One of my major problems with the SPME-GC/MS measurements was the amount of water that entered the GC-MS via the SPME fiber. After dipping the fiber into the sample solution, the amount of water remaining on the fiber after the adsorption process was finished was quite substantial causing a trail of water in the chromatogram and increased column bleeding.
Since the very beginning I have removed the drop that usually hangs on the protective needle, which covers the fiber during transfer and storage – removal with a lint-free tissue was fine. In order to reduce the water content further I have experimented with drying the fiber in a dry N2 stream. For that purpose I have used a glass vial with a septum port (for the fiber) and gas-tight in-/outlets for N2.
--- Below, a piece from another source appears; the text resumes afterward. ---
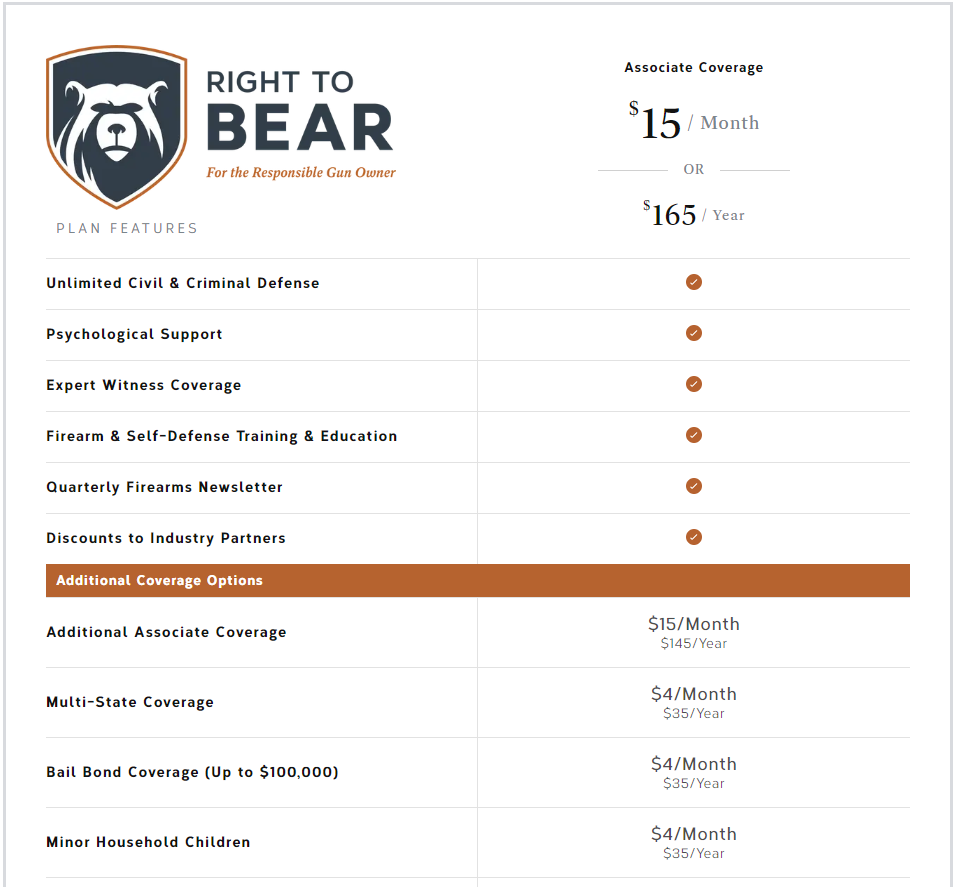Click checkmark icon for Expert Witness Coverage
The width and height of the screenshot is (958, 887).
click(x=693, y=384)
While exposing the fiber for drying I noticed that a second drop of water is always hidden in the needle and only removed by evaporation in the injector port (thus increasing the water load on the column). As a result I am now removing this second drop too. I have also dropped the idea of drying the fiber, because it does not remove any additional water (once the second drop is removed) and I am too afraid anyway to loose compounds through volatilisation in the N2-stream.
By removing both drops of water, my baseline is considerably better and column bleeding was significantly reduced. I am surprised that I have never read about this problem in any of the SPME papers that deal with water analysis, although the problem is a faulty construction of the fiber and the protective needle.